Who Should Be Involved, What Are Their Contributions and WIIFT?
The Security Team
Your security team is tasked with protecting your organization’s data assets. One of the most important data assets is customer data, and this is the heart of the privacy program.
- Contribution to the effort: The security team has the knowledge and the tools to successfully implement advanced technology that can analyze any type of data in every format, including data in motion. They also have the most experience in implementing data-related regulations based on their security tools. To analyze data, you need access to the data. Security holds the keys and has the know-how to provide access to this data on a large scale, while maintaining appropriate security measures.
- WIIFT?: They get unprecedented control over the data and the visibility they’ve always wanted on every piece of it. Best of all, they don’t even need to pay for it since it comes from the privacy regulation budget.
The Privacy Team
Officially, the privacy team is responsible for organizational readiness and complying with privacy regulations.
- Contribution to the effort: They are in charge of creating awareness and establishing training for all employees. They are also the ones who need to find the budget for the program and must guide the security team regarding regulation needs. The privacy team builds the relevant process of maintaining an effective privacy program including interacting with the data subjects.
- WIIFT?: This is their job. Overseeing the privacy program is a part of how they fulfill their responsibilities as data protection officers.
Related Article: GDPR: A Deeper Look at the Data Protection Officer Role
The Data Team
Slicing up data in countless permutations to extract new insights is what data teams thrive on.
- Contribution to the effort: As the team most interested in data for their own purposes, they know where the main sources of data are (root data assets) and the meaning of each element (entity) of personal data or related information and are the most suited to help with data mapping.

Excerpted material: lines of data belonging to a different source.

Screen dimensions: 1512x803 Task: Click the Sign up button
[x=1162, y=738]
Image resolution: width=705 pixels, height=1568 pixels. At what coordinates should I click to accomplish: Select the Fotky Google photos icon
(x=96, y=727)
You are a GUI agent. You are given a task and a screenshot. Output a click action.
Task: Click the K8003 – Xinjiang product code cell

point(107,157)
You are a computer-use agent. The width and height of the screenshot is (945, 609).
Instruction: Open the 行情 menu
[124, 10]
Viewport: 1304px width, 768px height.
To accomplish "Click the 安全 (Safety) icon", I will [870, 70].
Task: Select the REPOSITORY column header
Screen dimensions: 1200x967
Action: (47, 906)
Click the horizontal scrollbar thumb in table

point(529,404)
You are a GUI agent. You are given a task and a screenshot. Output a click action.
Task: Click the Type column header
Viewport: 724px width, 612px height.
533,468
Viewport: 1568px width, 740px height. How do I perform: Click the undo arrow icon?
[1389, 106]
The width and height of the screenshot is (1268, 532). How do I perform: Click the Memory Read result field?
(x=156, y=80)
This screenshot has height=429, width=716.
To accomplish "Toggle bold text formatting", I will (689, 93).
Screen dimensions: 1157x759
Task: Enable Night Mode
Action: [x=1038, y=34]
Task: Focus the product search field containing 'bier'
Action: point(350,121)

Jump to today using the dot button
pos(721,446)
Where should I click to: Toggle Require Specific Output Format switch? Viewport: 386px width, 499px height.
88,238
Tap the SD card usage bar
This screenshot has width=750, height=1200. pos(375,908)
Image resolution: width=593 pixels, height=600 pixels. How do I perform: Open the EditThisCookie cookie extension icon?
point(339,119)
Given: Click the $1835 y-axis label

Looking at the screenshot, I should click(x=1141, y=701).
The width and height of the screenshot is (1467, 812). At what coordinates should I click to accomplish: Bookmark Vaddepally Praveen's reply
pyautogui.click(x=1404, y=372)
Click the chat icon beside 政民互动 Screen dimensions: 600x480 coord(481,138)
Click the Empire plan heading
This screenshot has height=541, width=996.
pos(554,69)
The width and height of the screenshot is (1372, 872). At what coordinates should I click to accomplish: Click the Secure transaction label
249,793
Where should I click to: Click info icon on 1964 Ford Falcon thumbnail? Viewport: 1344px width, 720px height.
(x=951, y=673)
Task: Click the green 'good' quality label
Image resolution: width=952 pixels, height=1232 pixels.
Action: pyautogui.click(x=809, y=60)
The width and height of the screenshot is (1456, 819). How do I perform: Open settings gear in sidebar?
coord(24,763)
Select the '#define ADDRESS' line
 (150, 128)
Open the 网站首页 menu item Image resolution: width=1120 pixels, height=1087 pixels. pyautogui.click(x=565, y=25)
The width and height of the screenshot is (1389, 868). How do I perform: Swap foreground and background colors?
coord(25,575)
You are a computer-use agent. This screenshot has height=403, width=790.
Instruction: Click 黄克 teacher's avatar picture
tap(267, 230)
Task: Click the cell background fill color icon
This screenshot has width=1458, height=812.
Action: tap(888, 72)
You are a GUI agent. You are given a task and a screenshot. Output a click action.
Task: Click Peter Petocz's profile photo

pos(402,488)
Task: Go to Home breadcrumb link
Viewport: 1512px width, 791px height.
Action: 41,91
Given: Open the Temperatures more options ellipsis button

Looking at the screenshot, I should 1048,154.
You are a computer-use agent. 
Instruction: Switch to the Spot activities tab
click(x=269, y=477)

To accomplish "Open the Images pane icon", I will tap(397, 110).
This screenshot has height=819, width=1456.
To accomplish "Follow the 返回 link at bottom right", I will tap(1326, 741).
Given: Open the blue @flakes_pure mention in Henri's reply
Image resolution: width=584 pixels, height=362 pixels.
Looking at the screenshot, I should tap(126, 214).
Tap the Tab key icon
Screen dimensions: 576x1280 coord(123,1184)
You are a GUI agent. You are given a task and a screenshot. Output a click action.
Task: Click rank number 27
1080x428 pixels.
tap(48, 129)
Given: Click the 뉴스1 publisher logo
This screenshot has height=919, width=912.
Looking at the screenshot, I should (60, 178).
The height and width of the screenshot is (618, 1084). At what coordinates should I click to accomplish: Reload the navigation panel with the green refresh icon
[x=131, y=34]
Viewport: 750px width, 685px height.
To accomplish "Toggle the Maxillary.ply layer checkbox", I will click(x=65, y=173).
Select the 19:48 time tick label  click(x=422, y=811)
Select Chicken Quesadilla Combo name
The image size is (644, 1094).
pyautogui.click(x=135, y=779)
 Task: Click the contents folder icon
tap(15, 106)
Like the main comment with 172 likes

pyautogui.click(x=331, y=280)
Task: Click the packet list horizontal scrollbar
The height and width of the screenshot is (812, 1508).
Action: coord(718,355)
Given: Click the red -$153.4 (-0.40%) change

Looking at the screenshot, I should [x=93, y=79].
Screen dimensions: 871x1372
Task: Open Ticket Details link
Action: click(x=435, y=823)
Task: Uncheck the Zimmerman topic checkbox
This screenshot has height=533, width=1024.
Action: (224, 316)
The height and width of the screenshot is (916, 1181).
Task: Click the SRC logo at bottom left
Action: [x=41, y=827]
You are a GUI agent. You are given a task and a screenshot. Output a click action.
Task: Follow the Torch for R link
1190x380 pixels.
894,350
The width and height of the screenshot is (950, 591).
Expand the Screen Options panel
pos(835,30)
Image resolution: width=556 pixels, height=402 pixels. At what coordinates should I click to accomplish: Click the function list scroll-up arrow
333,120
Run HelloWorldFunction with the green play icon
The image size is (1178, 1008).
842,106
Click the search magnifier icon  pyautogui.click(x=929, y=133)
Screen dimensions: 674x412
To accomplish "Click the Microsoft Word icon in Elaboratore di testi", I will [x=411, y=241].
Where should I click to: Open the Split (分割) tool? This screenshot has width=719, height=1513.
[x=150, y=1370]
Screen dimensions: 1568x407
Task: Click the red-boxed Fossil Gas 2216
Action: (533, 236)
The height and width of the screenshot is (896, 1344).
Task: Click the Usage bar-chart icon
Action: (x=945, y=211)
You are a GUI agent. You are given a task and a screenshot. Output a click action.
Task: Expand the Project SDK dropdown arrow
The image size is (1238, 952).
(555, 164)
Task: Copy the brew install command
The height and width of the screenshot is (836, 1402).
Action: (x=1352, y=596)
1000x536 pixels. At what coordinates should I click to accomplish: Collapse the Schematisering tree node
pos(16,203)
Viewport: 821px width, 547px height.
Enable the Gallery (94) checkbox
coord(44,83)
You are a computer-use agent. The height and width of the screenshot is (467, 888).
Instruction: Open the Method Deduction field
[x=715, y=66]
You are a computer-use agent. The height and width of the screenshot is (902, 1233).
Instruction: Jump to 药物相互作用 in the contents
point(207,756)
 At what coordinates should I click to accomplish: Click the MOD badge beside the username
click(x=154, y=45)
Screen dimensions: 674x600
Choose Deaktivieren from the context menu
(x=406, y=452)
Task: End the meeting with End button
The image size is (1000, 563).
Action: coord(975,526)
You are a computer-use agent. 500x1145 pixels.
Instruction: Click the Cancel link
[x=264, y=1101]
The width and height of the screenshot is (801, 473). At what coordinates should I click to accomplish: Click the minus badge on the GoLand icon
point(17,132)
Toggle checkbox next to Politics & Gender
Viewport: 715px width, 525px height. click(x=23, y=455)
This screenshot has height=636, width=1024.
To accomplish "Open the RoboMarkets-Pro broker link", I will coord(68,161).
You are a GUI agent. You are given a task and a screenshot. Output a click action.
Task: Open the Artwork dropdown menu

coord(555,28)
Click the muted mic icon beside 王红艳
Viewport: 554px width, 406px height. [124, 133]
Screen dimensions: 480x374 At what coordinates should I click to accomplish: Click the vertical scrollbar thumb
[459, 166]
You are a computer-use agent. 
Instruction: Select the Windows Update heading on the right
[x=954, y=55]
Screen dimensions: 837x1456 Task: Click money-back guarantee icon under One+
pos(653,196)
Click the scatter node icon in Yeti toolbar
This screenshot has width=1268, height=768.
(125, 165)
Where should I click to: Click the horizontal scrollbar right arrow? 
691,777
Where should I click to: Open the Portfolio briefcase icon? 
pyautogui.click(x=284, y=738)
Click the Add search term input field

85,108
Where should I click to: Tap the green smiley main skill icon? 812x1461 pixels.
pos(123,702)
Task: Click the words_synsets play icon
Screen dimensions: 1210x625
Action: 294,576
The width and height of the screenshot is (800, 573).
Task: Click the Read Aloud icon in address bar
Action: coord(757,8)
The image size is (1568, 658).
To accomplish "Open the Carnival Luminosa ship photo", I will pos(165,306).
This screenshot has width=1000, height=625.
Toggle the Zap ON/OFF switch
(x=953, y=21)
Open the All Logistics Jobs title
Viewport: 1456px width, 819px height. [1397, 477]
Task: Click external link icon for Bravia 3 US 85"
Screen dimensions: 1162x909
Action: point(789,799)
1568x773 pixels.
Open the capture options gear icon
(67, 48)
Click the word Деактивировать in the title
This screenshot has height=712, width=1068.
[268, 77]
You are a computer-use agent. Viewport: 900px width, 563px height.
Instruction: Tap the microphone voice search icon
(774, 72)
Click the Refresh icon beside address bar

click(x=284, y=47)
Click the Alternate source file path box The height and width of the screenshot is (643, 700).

- WIIFT?: Your data team gets a “free” customer master catalog that can be used for all IB processes. As part of privacy requirements, it must be 100% accurate, with the highest level of data quality. This is exactly what data teams are dying to get their hands on, but they often face resistance when it comes to trying to get their organization to invest in it. Now there is a clear need for this pristine catalogue, and the best part (for the data team, anyway) is that it’s the privacy team’s job to secure the budget to maintain it over time.
Once all the relevant parties are on board, ensuring the success of your data privacy program becomes a wash-rinse-repeat process. A regular, ongoing check in with each of the involved teams will make sure everyone is keeping up with their duties.